● WORK INSTRUCTIONS: Read through the records below and copy each line that uses the word "Given".

[Opening EXERCISE INPUT section]

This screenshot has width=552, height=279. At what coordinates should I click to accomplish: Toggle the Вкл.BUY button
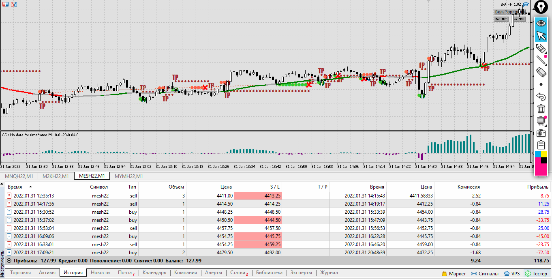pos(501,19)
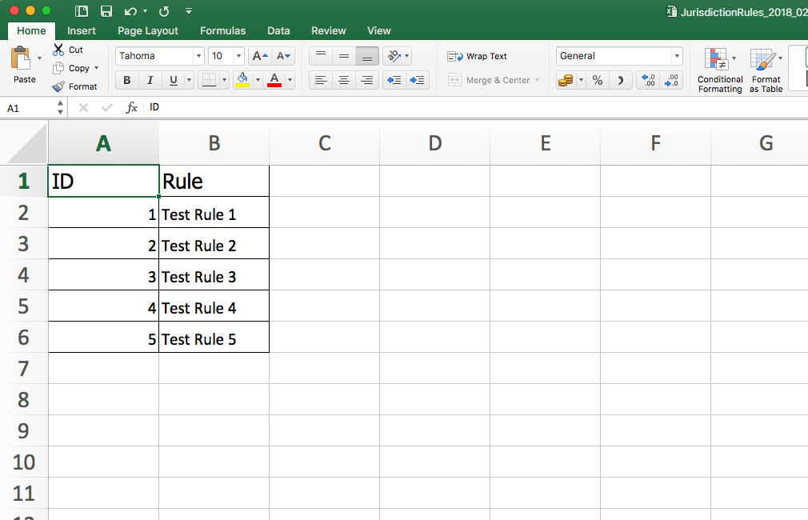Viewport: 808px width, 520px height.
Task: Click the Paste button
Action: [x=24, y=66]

[Closing EXERCISE INPUT section]
[Opening EXERCISE INPUT section]

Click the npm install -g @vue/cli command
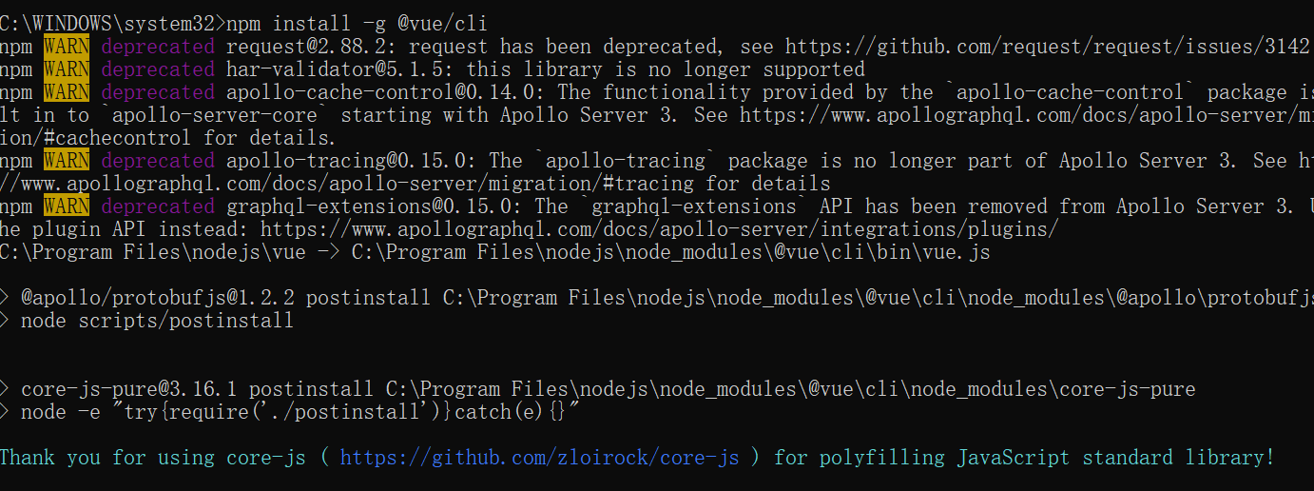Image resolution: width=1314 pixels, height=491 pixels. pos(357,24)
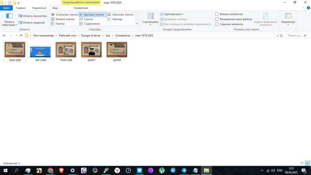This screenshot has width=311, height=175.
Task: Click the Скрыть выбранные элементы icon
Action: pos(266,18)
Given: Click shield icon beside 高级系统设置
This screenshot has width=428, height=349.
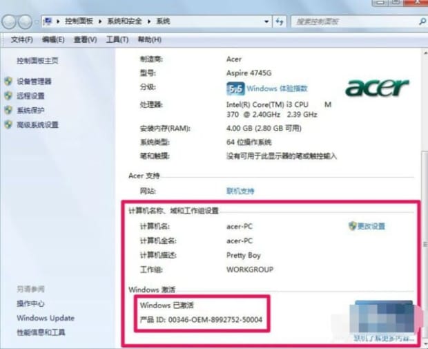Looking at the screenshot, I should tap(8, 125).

[Closing EXERCISE INPUT section]
[Opening EXERCISE INPUT section]

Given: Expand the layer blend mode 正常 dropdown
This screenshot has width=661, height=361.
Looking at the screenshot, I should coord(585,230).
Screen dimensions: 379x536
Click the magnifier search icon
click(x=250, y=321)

[Closing EXERCISE INPUT section]

● SOLUTION:
Given: Click shield icon beside 高级系统设置
Given: Expand the layer blend mode 正常 dropdown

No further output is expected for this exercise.